Retail inflation hit an eight-year high of 7.8 per cent in April, spurred by rises in prices of fuel and vegetables to cooking oil and the bank is worried that wholesale prices which are riding at a three-decade peak of 15 per cent may feed through at the consumer level.
Inflation is also being stoked by soaring commodity prices and supply-chain bottlenecks stemming from Russia’s invasion of Ukraine and lockdowns as a result of China’s Covid-zero policy. “The war in Ukraine has led to globalisation of inflation,” said RBI Governor Shaktikanta Das.
Today's hike by 50 basis points “is reflective of inflation elbowing its way to the top of the RBI's priority list,” said Aurodeep Nandi, Nomura’s India economist. But “we are still far from the finishing line and more frontloaded rate hikes are in the offing,” he added.
Economists say that the bank has lagged its global peers in lifting rates in response to rising worldwide inflation as it focused on spurring economic recovery in the wake of the pandemic.
The bank’s rate-setting monetary policy panel boosted the repurchase rate, known as the repo, to 4.90 per cent from 4.40 per cent. Economists forecast the rate could reach nearly 6 per cent by the end of the financial year.
“Clearly, the RBI’s concerned about the broad-based nature of the increase in inflation and the risk of the second-round impact on inflation expectations,” said Abheek Barua, HDFC’s chief economist. As a consequence, “the policy rate is likely to be raised well beyond the pre-pandemic level, close to 6 per cent by fiscal year-end,” he said.
The bank hiked its inflation forecast for the financial year to March 2023 by a full percentage point to 6.7 per cent from 5.7 per cent, beyond the RBI’s upper limit of 6 per cent.
"The RBI remains aggressive with its inflation forecast and has possibly built in the worst scenario on inflation expectations for the moment,” said Yes Bank chief economist Indranil Pan.
Some analysts though said that the bank was still being too conservative in its inflation outlook.
Analysts were pencilling in another 40 to 50 basis points increase at the bank’s next rate-setting meeting in August. “With no resolution of the Russia-Ukraine war in sight and the upside risks to inflation” there is a need to anchor inflation expectations, Das said. “Experience teaches us that preserving price stability is the best guarantee to ensure lasting growth and prosperity."
The rate hike will make borrowing more expensive for consumers and the real estate sector said it was worried about the impact on property sales. "A hike was inevitable, but we are now entering the red zone. Any future hikes will reflect markedly on housing sales," Anuj Puri, chairman of real estate advisory firm Anarock warned.

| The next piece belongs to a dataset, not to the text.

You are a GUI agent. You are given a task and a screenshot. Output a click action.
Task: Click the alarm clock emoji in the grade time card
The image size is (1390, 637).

The Monetary Policy Committee, in announcing the rate hike, formally declared a “withdrawal of accommodation” or so-called “easy money” when interest rates are kept low to spur expansion but said it would support growth.
The bank plans to keep “inflation at the centre of policy making,” added Rahul Bajoria, Barclays chief India economist, who forecast the main policy rate would reach 5.75 per cent by December.
Reserve Bank governor Das said that the economy remains on the recovery track and left the bank’s full-year growth forecast intact at 7.2 per cent. “The recovery has gained momentum despite the pandemic and the war,” he said adding that the forecast normal monsoon would boost agricultural output and rural consumption.
Recent indicators suggest further recovery in the manufacturing and “contact-intensive” services sectors, Das said. But “negative spillovers from geopolitical tensions; elevated international commodity prices; rising input costs; tightening of global financial conditions; and slowdown in world economy continue to weigh on the outlook,” he cautioned.
The bank’s rate move came a day after the World Bank slashed India’s growth forecast for the current financial year to March 2023 for a second time to 7.5 per cent from 8 per cent. It originally had predicted that India’s economy would grow by 8.7 per cent this year. India’s economy expanded by 8.7 per cent in 2021-22, the fastest rate of any big economy after shrinking by 6.6 per cent the previous year.
“Following more than two years of the pandemic, spillovers from the Russian Federation’s invasion of Ukraine are set to sharply hasten the deceleration of global economic activity,” the World Bank noted.
The rate increase had been expected by financial markets as Das had flagged the likelihood of a June hike as a “no-brainer” after inflation kept climbing. He promised Wednesday the bank would remain "proactive and decisive in mitigating the fallout of the ongoing geopolitical crisis on our economy.”